**GIVEN INFORMATION:**
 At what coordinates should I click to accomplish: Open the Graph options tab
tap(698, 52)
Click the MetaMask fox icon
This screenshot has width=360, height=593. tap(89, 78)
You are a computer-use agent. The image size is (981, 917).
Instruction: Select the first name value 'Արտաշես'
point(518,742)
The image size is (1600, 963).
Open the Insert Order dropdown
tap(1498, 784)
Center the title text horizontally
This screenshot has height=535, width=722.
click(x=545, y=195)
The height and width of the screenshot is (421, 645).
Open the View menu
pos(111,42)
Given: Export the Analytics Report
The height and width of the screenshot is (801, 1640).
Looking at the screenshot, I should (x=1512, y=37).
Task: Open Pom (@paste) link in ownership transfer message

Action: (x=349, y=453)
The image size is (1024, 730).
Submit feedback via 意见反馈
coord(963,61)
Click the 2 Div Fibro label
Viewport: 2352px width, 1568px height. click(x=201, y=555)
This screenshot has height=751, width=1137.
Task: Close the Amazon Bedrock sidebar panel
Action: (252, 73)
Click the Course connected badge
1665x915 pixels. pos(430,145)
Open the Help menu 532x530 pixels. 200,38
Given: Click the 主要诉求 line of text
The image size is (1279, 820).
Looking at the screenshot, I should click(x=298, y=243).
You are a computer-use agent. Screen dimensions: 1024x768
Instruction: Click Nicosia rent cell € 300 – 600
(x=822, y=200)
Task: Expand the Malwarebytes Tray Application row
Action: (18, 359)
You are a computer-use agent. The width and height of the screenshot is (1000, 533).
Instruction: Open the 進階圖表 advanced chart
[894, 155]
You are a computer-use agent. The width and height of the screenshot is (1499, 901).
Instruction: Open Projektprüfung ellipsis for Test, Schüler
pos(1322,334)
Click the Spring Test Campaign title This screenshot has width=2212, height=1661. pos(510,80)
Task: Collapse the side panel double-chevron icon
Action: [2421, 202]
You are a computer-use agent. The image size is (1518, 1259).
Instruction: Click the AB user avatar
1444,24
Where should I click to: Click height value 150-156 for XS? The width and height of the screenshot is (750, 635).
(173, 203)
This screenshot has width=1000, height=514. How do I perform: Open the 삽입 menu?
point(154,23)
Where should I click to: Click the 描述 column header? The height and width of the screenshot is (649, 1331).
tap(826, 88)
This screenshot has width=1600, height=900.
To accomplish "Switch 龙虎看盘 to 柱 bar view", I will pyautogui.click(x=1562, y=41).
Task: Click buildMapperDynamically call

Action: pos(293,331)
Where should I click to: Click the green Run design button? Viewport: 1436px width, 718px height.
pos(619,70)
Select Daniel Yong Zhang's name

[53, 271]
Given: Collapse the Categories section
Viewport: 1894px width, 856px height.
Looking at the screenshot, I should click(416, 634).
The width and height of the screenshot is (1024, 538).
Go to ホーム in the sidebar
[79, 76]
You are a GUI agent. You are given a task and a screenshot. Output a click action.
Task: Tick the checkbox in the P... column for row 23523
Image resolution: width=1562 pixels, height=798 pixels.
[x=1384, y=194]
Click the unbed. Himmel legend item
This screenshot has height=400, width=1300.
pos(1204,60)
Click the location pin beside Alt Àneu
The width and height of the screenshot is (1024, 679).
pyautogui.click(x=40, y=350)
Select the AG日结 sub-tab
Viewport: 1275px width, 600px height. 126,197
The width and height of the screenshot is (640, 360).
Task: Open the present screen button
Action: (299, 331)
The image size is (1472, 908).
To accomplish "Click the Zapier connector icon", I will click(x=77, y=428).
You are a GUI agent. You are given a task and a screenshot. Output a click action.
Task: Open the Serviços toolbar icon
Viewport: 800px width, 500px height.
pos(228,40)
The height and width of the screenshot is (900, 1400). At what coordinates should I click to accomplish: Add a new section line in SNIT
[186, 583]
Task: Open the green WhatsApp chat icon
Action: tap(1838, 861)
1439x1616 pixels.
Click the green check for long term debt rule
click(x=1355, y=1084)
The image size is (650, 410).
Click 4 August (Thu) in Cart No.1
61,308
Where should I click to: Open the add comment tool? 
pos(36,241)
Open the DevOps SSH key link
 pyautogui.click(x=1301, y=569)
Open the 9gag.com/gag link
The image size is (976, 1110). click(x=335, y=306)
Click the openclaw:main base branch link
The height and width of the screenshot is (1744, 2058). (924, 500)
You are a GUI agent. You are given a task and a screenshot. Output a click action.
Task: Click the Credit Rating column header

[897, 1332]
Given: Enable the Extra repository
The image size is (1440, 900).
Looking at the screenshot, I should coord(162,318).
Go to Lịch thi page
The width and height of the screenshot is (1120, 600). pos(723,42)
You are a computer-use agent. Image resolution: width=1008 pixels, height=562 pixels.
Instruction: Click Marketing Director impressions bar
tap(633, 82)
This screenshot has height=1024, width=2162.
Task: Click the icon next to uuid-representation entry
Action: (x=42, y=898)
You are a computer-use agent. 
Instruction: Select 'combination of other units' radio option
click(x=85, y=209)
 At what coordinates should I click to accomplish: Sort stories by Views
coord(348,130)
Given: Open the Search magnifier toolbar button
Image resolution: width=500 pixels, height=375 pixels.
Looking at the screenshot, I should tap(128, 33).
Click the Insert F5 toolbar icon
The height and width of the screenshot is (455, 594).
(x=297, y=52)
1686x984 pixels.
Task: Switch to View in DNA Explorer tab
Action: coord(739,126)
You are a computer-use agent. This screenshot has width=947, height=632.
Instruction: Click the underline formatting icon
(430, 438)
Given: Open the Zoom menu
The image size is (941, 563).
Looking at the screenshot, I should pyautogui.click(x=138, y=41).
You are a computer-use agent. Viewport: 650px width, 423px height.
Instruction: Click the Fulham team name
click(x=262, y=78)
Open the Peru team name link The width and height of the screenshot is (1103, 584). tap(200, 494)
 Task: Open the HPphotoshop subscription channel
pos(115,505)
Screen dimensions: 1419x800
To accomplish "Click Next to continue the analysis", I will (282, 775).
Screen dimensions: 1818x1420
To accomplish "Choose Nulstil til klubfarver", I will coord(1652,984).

**CHALLENGE:** Reproduce the lines of the listing verbatim, beginning with the line containing "Screen dimensions: 1419x800" and continuing through the last line of the listing.

**SOLVED EXERCISE:**
Screen dimensions: 1419x800
To accomplish "Click Next to continue the analysis", I will (282, 775).
Screen dimensions: 1818x1420
To accomplish "Choose Nulstil til klubfarver", I will coord(1652,984).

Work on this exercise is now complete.